Nobody needs an unexpected bill. It could be the washing machine on the fritz, a phone that died after you dropped it the 101st time, or a 5pm flattie on the Harbour Bridge. We know that sometimes when it rains, it pours. So, when the weather turns on you, it’s best to be in the know. One available solution is a “Payday Loan”. In this blog, we’ll look at the rules and risks of payday loans so you can make the right decision for you. 

Instant Finance does not sell a product that offers the common features of payday loans. If you are wondering how Instant Finance can help, check out our product pages for personal loans, or give our friendly team a call on 0800 760 000. 

 

#1 What is a Payday Loan? 

A payday loan is usually a short term, unsecured loan. Matching the name, payday loans are designed to help consumers reach their next payday when bills get in the way.  
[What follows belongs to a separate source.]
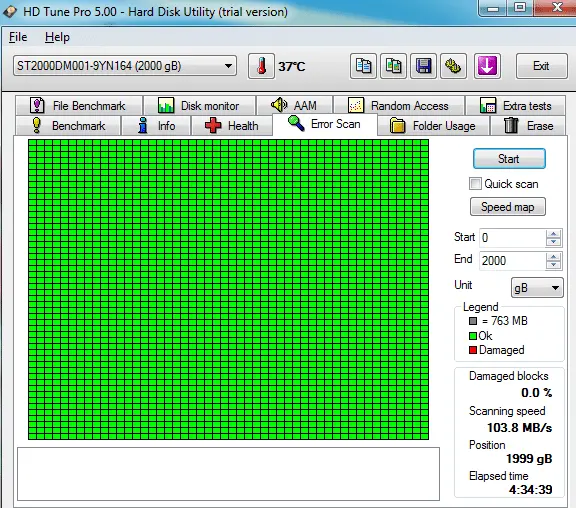Click the Speed map button

[508, 207]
In New Zealand, payday loans are a type of personal lending captured under the Credit Contracts & Consumer Finance Act 2003 (the CCCFA) and its related regulations. This means that all lenders offering payday loan products are obligated to follow the “Responsible Lending Principles” of the CCCFA. 

 

#2 Common Payday Loan Features

Payday loans in New Zealand often have some or all of the following features. If you’re considering a payday loan, these are some useful things to think about: 

  • Short-term lending – Payday loans usually have a term of 1-2 weeks, where the borrower must repay the full loan or be in default.
  • Low Credit History restrictions – Payday loans are usually available to borrowers with limited or poor credit history. 
  • High-interest rates – Payday loans usually have high-interest rates compared with other types of personal loans. 
  • Significant fees – Payday loan contracts usually include numerous types of fees that may apply, especially where the borrower is unable to fulfil the original terms of the loan.

 

#3 Borrower Risks 

Remember when we said that when it rains, it pours? Well, that’s exactly what you don’t want to happen after taking a payday loan. 
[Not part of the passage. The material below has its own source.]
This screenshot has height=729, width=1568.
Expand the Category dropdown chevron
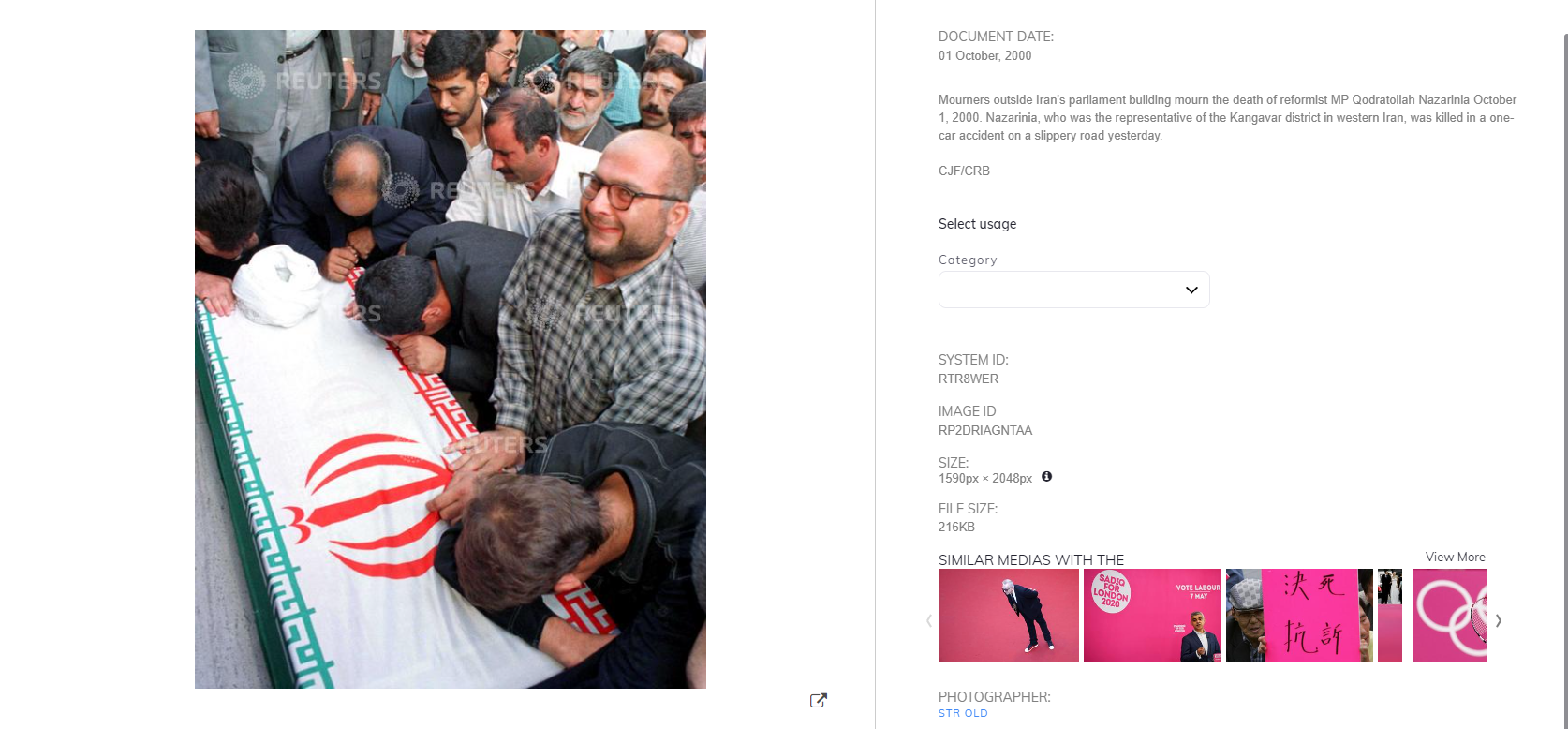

Putting together the common features of payday loans, it’s easy to see that if something else goes wrong, a borrower could get into deep trouble. High interest designed for a 2-week loan builds up very quickly when adding a few extra weeks if you can’t quite pay the loan off in time. Penalty fees are also likely to be added, turning a molehill into a mountain in no time. 

But what other risks are there that aren’t as obvious? 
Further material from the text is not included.